• [EXERCISE PROMPT]
List every line of the items below that contains the string "Select", copying each such line in full.

• [MATERIAL FOR THIS TASK]
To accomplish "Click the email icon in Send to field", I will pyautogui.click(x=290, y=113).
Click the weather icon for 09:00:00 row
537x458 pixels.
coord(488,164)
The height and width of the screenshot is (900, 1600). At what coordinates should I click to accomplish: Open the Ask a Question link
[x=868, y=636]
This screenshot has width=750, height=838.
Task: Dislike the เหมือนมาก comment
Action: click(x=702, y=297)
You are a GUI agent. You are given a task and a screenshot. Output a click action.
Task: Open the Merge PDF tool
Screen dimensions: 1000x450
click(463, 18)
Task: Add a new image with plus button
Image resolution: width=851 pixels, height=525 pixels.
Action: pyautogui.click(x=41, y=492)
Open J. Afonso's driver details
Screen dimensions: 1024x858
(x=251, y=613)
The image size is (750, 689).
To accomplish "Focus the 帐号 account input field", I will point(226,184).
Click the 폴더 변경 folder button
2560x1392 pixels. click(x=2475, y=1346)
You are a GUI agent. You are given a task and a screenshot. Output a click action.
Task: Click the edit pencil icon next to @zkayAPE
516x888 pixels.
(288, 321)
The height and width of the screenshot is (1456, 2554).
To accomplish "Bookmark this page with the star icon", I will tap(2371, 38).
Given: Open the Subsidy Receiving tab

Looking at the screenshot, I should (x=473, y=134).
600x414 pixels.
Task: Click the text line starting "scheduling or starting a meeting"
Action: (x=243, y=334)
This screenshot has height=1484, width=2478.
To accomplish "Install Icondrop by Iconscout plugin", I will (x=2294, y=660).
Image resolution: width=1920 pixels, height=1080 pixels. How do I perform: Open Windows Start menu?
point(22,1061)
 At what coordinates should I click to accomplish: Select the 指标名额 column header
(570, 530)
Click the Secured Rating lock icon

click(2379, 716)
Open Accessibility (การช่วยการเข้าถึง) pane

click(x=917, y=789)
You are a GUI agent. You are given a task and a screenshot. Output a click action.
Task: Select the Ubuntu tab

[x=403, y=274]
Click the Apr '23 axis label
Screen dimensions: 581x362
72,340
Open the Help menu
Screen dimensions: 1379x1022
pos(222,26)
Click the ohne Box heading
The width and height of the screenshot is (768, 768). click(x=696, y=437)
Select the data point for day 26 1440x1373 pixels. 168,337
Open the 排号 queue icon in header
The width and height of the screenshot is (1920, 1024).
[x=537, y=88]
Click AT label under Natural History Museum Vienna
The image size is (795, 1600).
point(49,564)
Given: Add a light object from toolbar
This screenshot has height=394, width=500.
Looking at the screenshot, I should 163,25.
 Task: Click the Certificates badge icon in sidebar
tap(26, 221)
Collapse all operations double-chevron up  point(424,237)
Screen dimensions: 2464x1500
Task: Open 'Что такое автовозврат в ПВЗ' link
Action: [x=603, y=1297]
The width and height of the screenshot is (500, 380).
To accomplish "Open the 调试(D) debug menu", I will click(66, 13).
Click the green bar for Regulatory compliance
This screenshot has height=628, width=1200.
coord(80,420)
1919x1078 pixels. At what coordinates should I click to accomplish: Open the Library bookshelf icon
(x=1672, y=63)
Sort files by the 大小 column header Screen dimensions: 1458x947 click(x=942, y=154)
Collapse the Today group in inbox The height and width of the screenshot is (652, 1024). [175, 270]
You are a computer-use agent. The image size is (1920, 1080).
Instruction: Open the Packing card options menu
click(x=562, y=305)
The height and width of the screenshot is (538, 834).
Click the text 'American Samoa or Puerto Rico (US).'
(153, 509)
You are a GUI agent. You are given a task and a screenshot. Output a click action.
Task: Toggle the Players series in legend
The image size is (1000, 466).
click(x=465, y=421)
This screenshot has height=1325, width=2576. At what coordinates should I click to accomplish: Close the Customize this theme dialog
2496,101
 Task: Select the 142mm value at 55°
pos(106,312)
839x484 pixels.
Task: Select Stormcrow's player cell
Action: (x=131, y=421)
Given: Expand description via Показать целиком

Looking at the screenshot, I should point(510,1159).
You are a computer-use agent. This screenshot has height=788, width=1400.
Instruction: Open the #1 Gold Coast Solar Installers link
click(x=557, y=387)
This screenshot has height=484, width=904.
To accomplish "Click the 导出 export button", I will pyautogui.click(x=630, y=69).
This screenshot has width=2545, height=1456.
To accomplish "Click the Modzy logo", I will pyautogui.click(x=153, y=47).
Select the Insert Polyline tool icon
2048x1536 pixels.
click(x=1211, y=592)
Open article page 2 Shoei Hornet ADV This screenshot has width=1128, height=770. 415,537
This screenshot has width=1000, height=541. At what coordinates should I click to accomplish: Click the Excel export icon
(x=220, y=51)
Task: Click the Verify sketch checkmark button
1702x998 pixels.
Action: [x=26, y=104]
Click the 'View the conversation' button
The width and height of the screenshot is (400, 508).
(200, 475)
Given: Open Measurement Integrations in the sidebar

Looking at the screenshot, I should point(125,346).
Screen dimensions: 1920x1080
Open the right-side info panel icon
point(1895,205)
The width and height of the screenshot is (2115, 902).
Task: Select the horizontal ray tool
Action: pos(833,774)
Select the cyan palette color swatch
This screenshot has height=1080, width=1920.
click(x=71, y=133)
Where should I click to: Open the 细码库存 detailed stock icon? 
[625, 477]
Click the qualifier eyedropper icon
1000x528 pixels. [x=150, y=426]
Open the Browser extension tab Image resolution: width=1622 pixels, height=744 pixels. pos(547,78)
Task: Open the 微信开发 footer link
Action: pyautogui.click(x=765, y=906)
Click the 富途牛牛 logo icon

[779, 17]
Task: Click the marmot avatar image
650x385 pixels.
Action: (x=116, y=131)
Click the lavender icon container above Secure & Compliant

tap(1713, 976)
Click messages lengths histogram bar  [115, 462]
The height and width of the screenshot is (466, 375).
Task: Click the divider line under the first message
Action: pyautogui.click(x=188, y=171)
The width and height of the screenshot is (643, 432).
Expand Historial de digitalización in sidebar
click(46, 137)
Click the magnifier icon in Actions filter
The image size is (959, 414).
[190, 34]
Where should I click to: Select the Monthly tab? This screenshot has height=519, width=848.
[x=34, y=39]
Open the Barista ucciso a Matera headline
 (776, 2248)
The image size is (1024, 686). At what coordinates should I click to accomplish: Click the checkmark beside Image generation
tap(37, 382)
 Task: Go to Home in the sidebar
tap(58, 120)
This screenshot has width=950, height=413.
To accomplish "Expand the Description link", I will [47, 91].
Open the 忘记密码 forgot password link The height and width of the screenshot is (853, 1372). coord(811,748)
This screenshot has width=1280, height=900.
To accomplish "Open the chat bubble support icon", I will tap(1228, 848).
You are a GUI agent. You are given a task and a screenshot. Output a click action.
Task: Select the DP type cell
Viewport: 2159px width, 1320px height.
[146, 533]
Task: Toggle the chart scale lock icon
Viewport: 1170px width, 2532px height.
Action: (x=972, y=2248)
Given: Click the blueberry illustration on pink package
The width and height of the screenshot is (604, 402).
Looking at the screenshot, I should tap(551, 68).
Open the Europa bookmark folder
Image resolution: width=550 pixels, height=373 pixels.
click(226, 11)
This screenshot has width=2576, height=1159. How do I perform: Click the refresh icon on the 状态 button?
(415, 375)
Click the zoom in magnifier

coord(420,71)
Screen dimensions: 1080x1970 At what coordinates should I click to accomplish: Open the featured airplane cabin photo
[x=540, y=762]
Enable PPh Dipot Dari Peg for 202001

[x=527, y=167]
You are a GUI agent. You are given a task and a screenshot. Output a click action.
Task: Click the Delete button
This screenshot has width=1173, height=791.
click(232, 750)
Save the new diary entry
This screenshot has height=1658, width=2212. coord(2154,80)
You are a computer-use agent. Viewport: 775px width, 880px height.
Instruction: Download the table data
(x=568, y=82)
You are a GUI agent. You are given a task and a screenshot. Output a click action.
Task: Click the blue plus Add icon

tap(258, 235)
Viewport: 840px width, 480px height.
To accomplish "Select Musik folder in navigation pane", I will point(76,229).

• [IN RESPONSE]
 At what coordinates should I click to accomplish: Select the 指标名额 column header
Task: Select the Ubuntu tab
Select the data point for day 26 1440x1373 pixels. 168,337
 Task: Select the 142mm value at 55°
Task: Select Stormcrow's player cell
Select the Insert Polyline tool icon
Task: Select the horizontal ray tool
Select the cyan palette color swatch
Where should I click to: Select the Monthly tab? This screenshot has height=519, width=848.
Task: Select the DP type cell
To accomplish "Select Musik folder in navigation pane", I will point(76,229).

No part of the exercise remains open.